Dunseverick Castle is an earlier built castle than Dunluce. It was once the capitol of the kingdom of Dalriada, linked with Tara. It was the base for raids on scotland in the 5th century. Only one massive wall remains now.
you pass White Park Bay and its lovely sandy beach before getting to Ballintoy with its pretty harbour. There are boat trips from here to Sheep Island just off the coast in the summer, where there is a cormorant colony.
East of Ballintoy is the Carrick-a-rede Rope Bridge. This scary bridge hangs 25m (80ft) above the sea and stretches the 20m (65ft) chasm between the mainland and the tiny island where there is a salmon fishery.
Kinbane Castle is a ruin and little remains, but the views are spectacular.
Cushendall is sometimes known as the capitol of the glens as three of the nine glens of Antrim converge on the village. The Curfew tower overlooks the village and was erected in the early 19th century as a lock up for thieves. It is made of a distinctive red sandstone.
1.5 km(1 mile) north of the village is Layde Old church, founded by the Franciscans, it was a parish church from 1306 till 1790. It has many monuments to the MacDonnells, the local chieftains.
3km(2 miles) west of Cushendall lies Ossian's Grave, named after Finn MacCools son. It is on the slopes of the Tievebulliagh mountain and is in fact a Neolithic court tomb. It was a major tool making site in the stone age and many axeheads made here have been found all over the British Isles.
Carnlough is a pretty village with lovely harbour and a sandy beach, Ballygally has a 1625 castle which is now a hotel.
Glengariff Forest Park
Glengariff Forest Park contains some of the most spectacular scenery of the glens of Antrim. There are nine river valleys that make up the glens. It was always a remote region and was not settled in the 17th century by the English and Scots. It was also the last place in Northern Ireland where Gaelic was spoken.
there is a main scenic path and many other optional ones. there are waterfalls to see, woodland and wildflower meadows. Thackery, the 19th century novelist called the landscape "Switzerland in miniature".
The sheltered waters of Larne Lough have been a landing spot since Mesolithic times, flint flakes found here date back to 9,000 years ago and are the earliest evidence of humans in Ireland.
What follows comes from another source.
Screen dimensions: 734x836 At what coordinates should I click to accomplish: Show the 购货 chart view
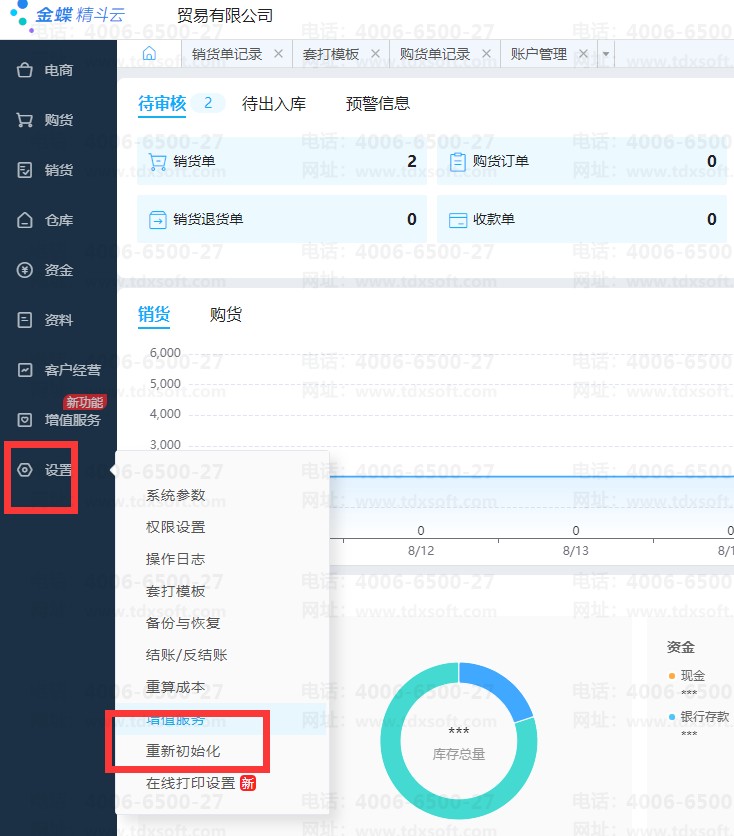click(225, 315)
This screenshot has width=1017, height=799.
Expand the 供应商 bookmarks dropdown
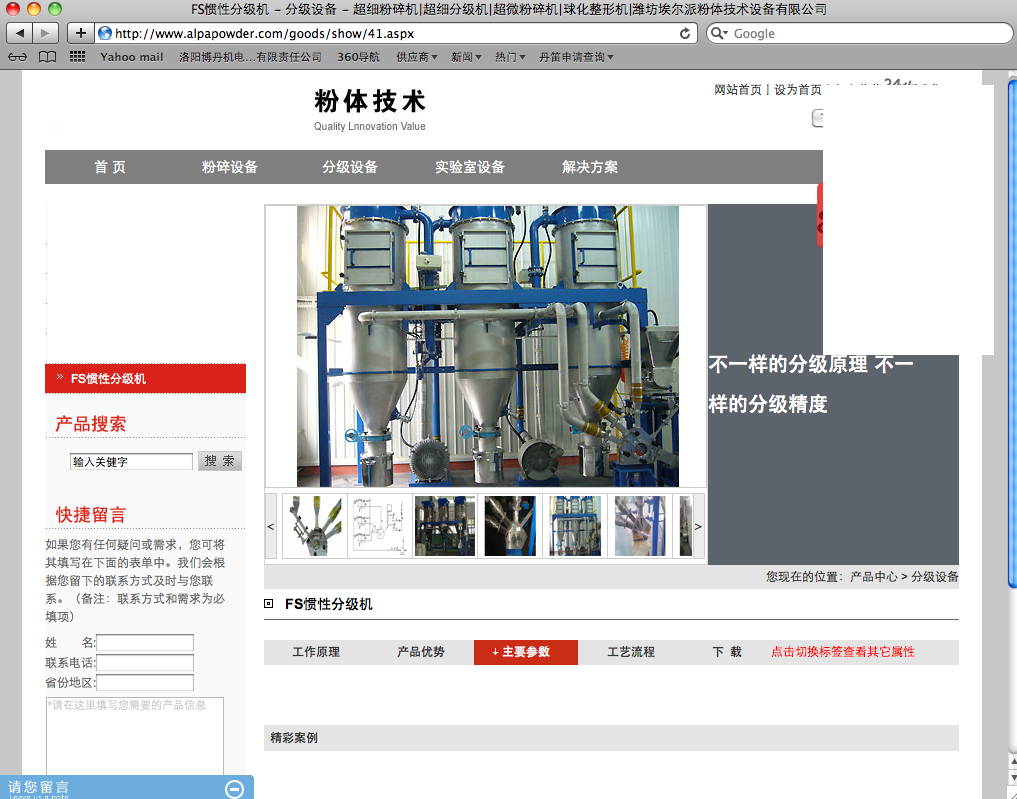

Norsemen used the lough in the 10th century and Edward Bruce landed his Scottish army here in 1315.
In 1914 The Ulster volunteer Force, landed a cache of German arms here during its campaign against home rule.
Larne is now the arrival destination for the ferries from Scotland, and sadly is not a very pretty sight being an industrial centre.
It is 11 km (7miles) long and no more than 1.6 km (1 mile) wide and is shaped like a boomerang. About 30 families live on it and they make their living from farming, fishing and tourism. It has virtually no trees because of the fierce, salty winds that whip across the island. Most of the island is surrounded by high white cliffs, at Bull Point at the westerly tip there are thousands of seabirds nesting, puffins, kittiwakes, razorbills and gulls. At the easterly tip is Bruce's Cave, where Robert Bruce in 1306 is reported to have watched a spider climbing a thread. The spiders perseverance inspired the dejected Bruce to return and win back his kingdom.